**Task to carry out**. Once the images are set aside, print the remaining lines below exactly.

Records from a data source:
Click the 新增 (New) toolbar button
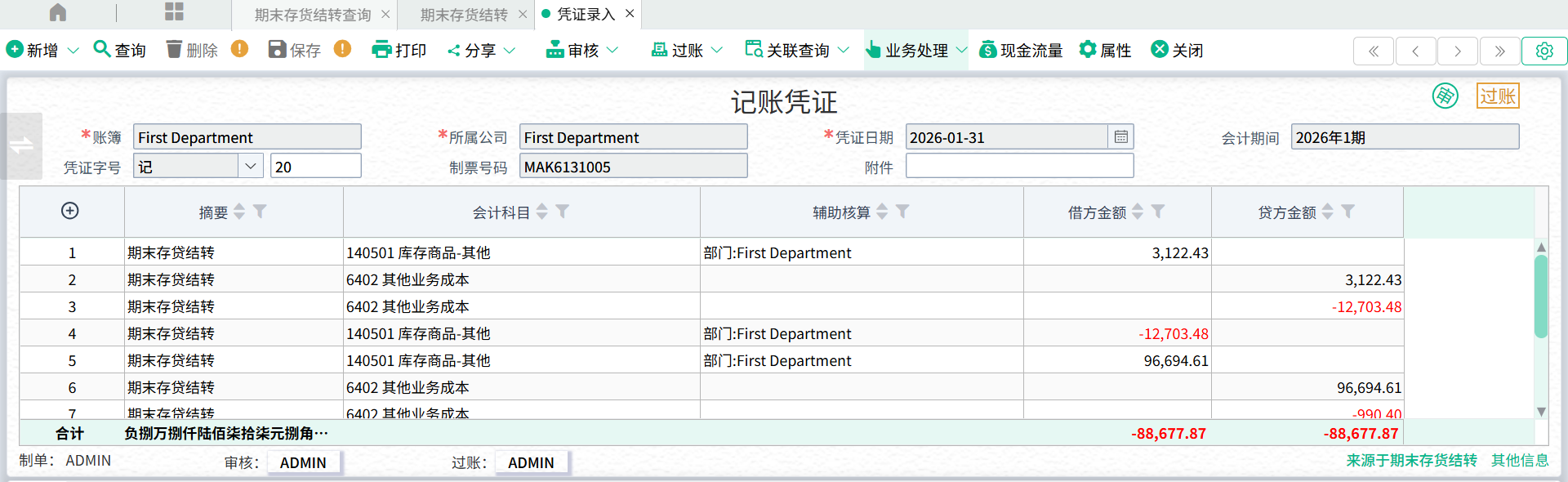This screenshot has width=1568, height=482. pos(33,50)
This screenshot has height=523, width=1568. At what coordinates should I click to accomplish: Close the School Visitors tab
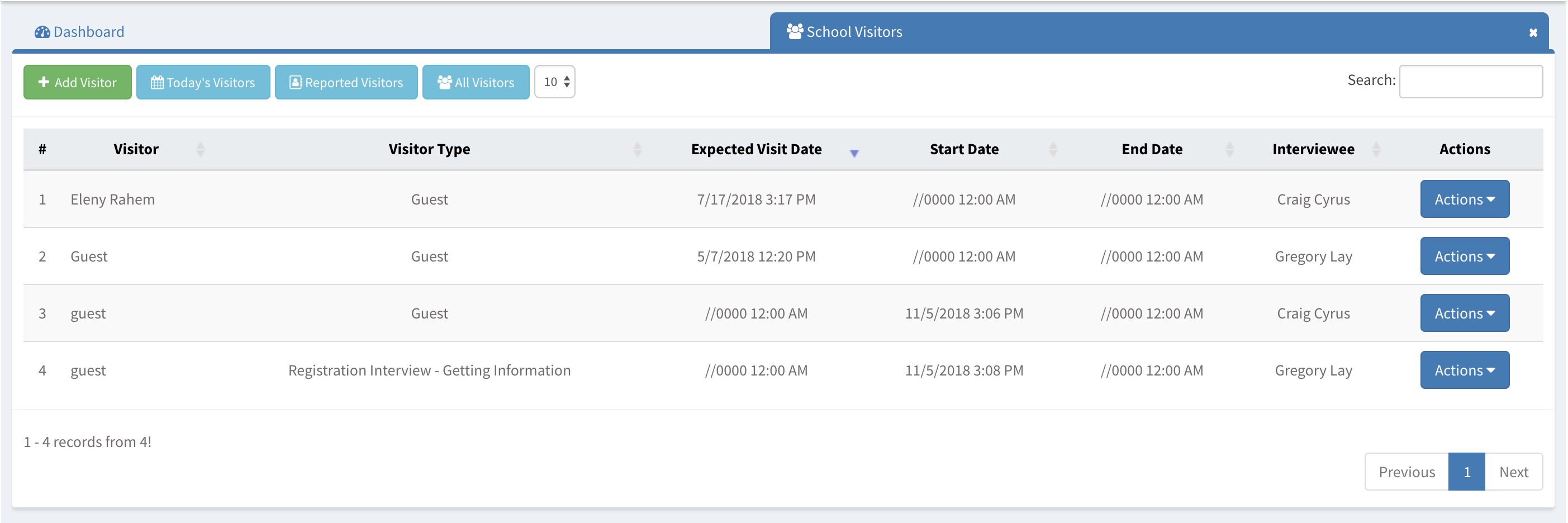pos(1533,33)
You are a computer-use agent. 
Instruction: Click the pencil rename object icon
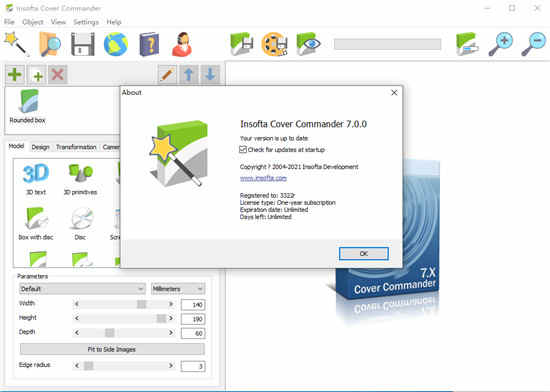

**Answer to the problem**.
Click the 新增 (New) toolbar button
This screenshot has width=1568, height=482. pos(33,50)
This screenshot has height=523, width=1568. At what coordinates should I click to accomplish: Close the School Visitors tab
pos(1533,33)
You are a computer-use agent. 
Instruction: Click the pencil rename object icon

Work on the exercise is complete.